Proste pytanie, jak wszystko ze sobą połączyć i czy jest w ogóle sens.
Mianowicie ważę 62 kg na 172cm, czyli teoretycznie mam niedowagę, ułożyłem sobie plan treningowy na masę, na podstawie znanego już ATLASU. Teraz planuje codziennie chodzić na basen, przy okazji wykonując ABS i jeśli jest sens, zakupić również jakąś odżywkę. Dieta wprawdzie nie jest co do grama zaplanowana, aczkolwiek trzymam się 5 posiłków dziennie, rano węglowodany, patrz płatki, na obiad ryż/kurczak w między czasie twaróg itd.
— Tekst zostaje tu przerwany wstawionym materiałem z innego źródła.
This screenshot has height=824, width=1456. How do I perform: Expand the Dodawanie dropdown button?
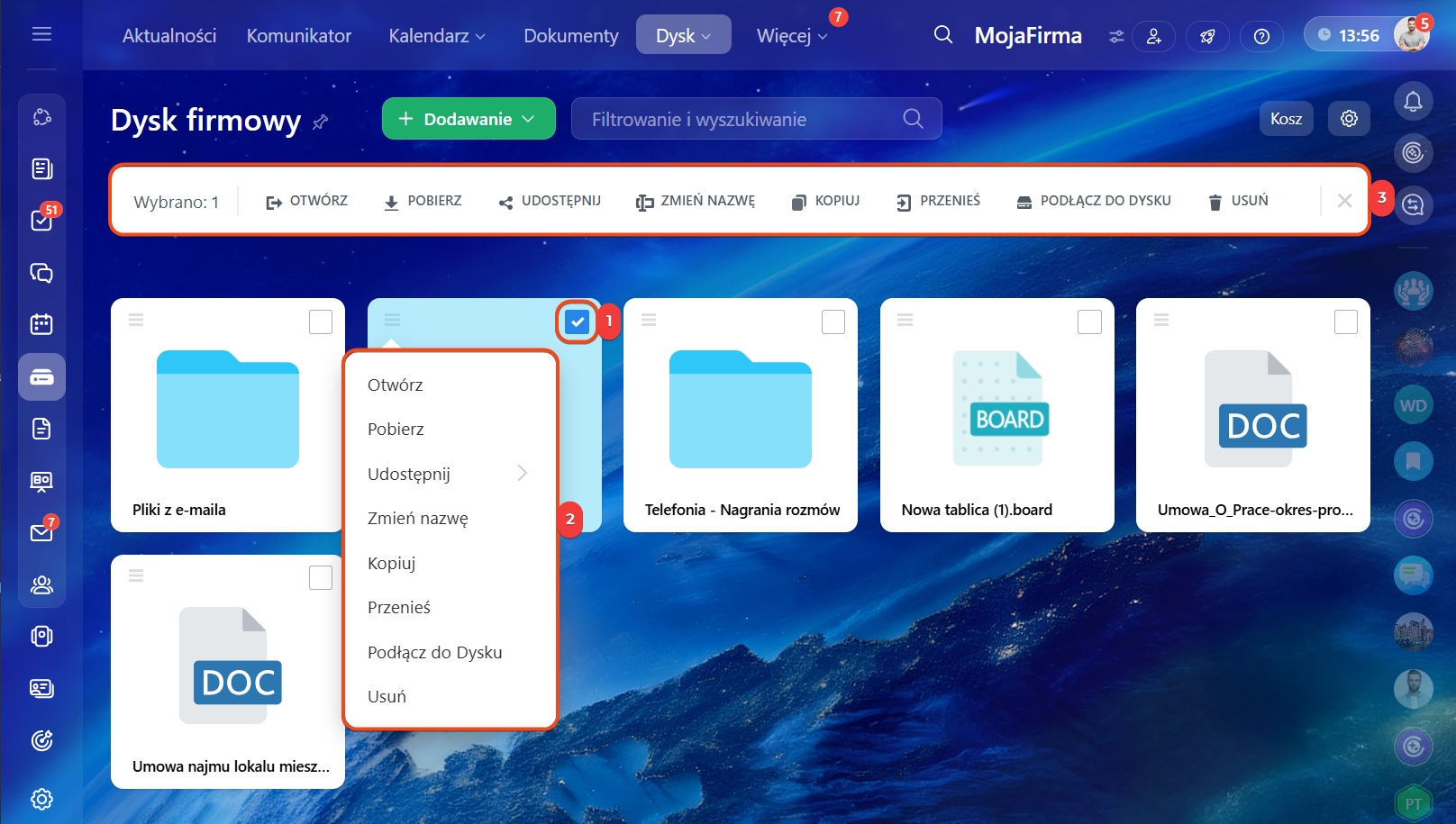pos(468,119)
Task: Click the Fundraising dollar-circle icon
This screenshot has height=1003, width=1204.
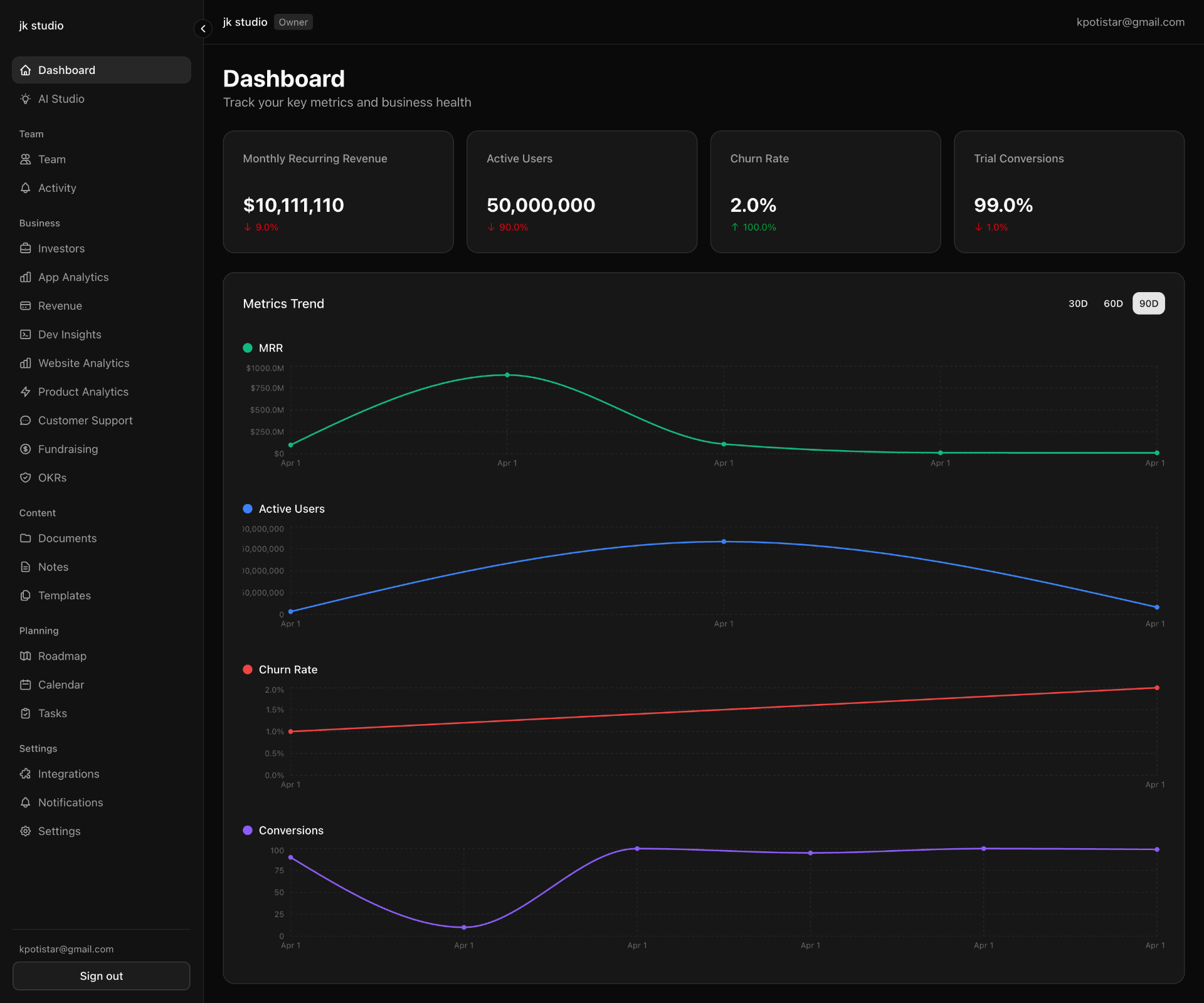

Teraz pytanie, czy da się to wszystko połączyć w całość. Priorytetem patrząc na moją wagę jest chyba przyrost masy i czy basen nie jest tutaj absurdalnym pomysłem, to samo tyczy się ABSu, czy jest sens wykonywać ów ćwiczenia przy diecie na masie no i jaką odżywkę zakupić, kreatynę, gainer?
Można uznać, że np, codzienny poranny basen będzie rozgrzewką, następnie ABS, po tym siłownia bez przeciążania grzbetu.
Ktoś może coś poradzić?
PS Nie wiem czy istotna informacja, aczkolwiek wcześniej nigdy nie brałem żadnych odżywek itd.